YOUR OBJECTIVE: Turn the data below into a JSON list of strings with one string per line, beginning at the line that contains "Open the Options menu" and continuing through the end of the data. Omit blank lines, and leave the pictures out of the answer.

******************************

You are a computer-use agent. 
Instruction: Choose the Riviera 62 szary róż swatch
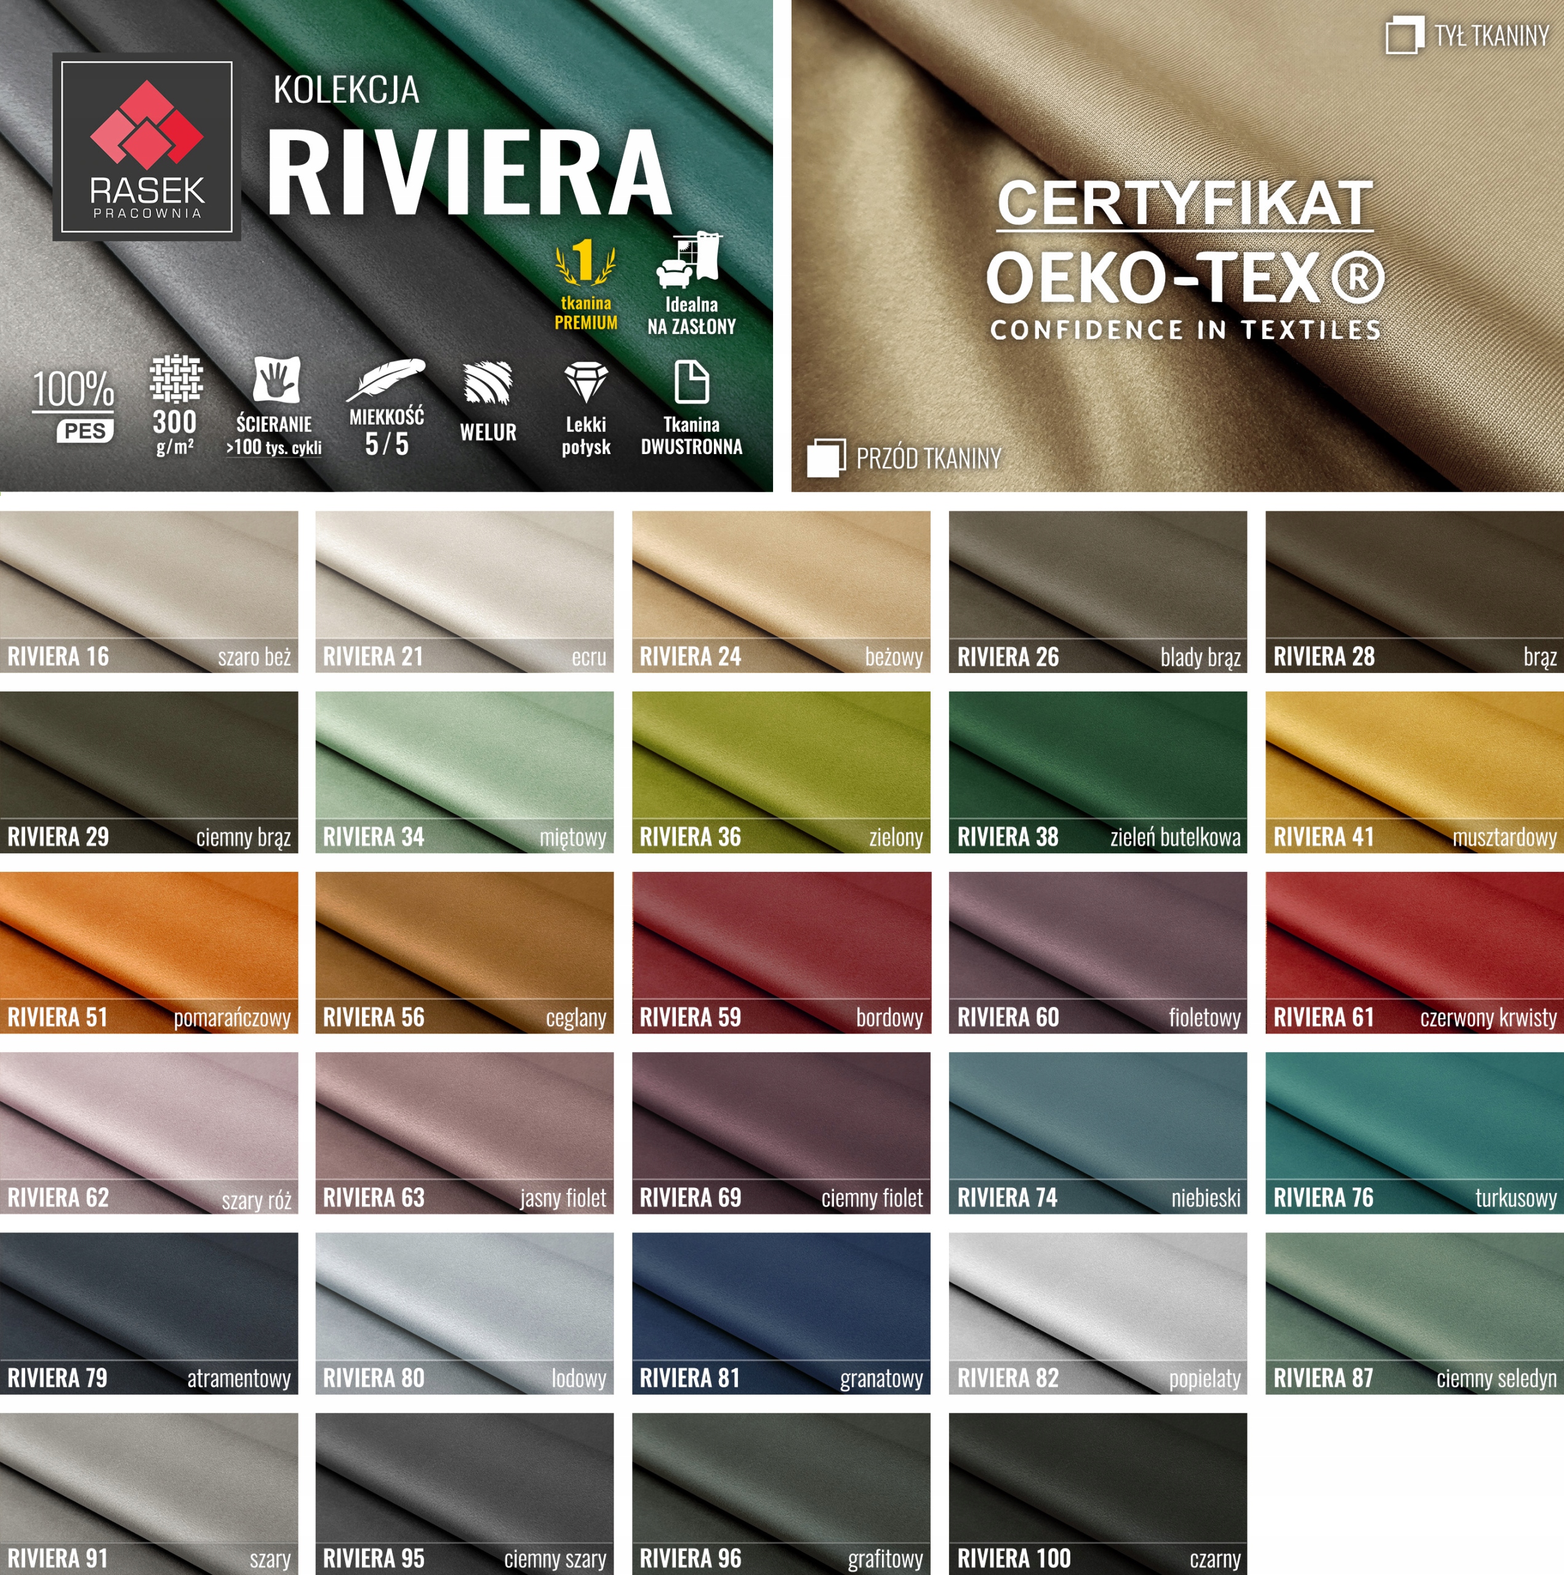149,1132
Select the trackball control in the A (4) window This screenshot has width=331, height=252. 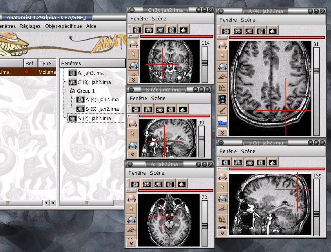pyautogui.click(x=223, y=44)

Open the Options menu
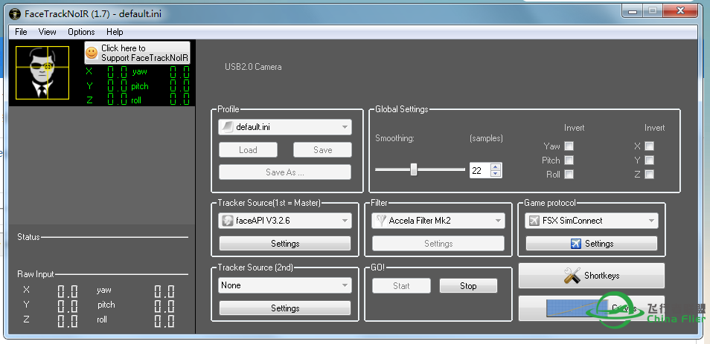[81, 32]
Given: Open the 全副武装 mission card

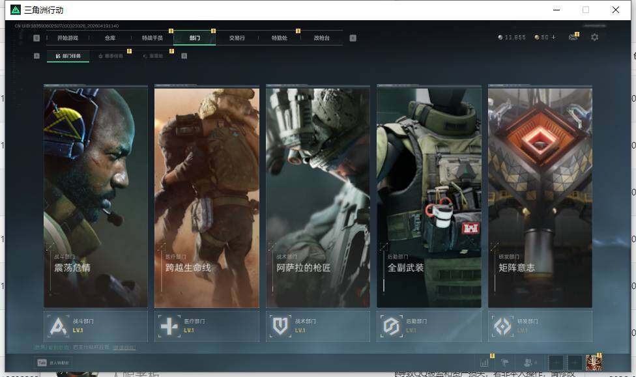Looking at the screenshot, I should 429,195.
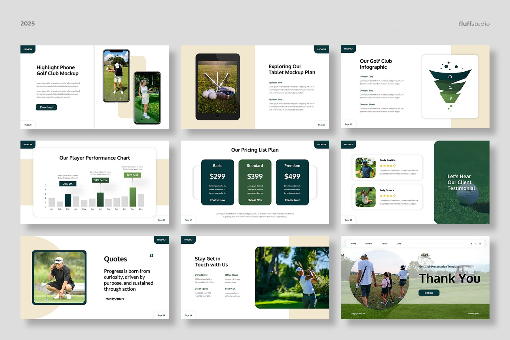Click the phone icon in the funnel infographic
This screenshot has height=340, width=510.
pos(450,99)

******************************

RESULT:
[
  "Open the Options menu",
  "[81, 32]",
  "Given: Open the 全副武装 mission card",
  "Looking at the screenshot, I should 429,195.",
  "Click the phone icon in the funnel infographic",
  "This screenshot has height=340, width=510.",
  "pos(450,99)"
]